[syslog-ng]lost logs when using syslog-ng on Linux due to /dev/log reopen

Balazs Scheidler bazsi@balabit.hu
Sun, 2 Jun 2002 12:18:49 +0200


On Sat, Jun 01, 2002 at 10:42:40PM +0200, Peter J. Holzer wrote:
> On 2002-06-01 22:40:19 +0400, Borsenkow Andrej wrote:
> > ? ???, 01.06.2002, ? 00:14, Peter J. Holzer ???????:
> > > On 2002-05-28 12:50:04 +0400, Borsenkow Andrej wrote:
> > > > I am using syslog-ng on Mandrake (8.2 and post-8.2), glibc-2.2.5.
> > > > 
> > > > Unfortunately, it tends to lose logs.

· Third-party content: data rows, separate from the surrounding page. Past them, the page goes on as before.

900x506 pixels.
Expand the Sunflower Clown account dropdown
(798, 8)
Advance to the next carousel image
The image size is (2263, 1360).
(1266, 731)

As far as I can tell it is related to
> > > > the fact that syslog-ng recreates /dev/log on HUP. It means that every
> > > > program that has opened syslog connection won't be able to write to /dev/log
> > > > anymore.
> > > 
> > > Not quite. I had the same problem with syslog-ng 1.4.something (I think
> > > I recompiled a Mandrake source rpm on Redhat, but I'm not 100% sure) and
> > > 1.5.13. When I investigated the problem I found two bugs: One in
> > > syslog-ng and one in glibc 2.1:
> > > 
> > > The bug in syslog-ng was related to recreating /dev/log on HUP. It was
> > > fixed in 1.5.15, I think (mentioned in the changelog), so I didn't
> > > bother to report it. 
> > > 
> > 
> > I am not as sure:
> > 
> > {pts/1}% rpm -q syslog-ng
> > syslog-ng-1.5.18-0.3mdk
> > {pts/1}% LC_TIME=C ll /dev/log
> > srw-rw-rw-    1 root     root            0 Jun  1 22:32 /dev/log=
> > {pts/1}% sudo kill -1 1301
> > {pts/1}% LC_TIME=C ll /dev/log
> > srw-rw-rw-    1 root     root            0 Jun  1 22:33 /dev/log=
> > 
> > actually it quite happily does recreate /dev/log every time.
> 
> Yes, that's ok. Existing connections shouldn't be affected by that. The
> problem was (IIRC) that existing connections were thrown away even
> though keep-alive(yes) was set. Maybe Bazsi can provide the details, I
> gave up trying to understand libol at 4:00 am and the next day I saw
> that 1.5.15 was out and it seemed to fix the problem. 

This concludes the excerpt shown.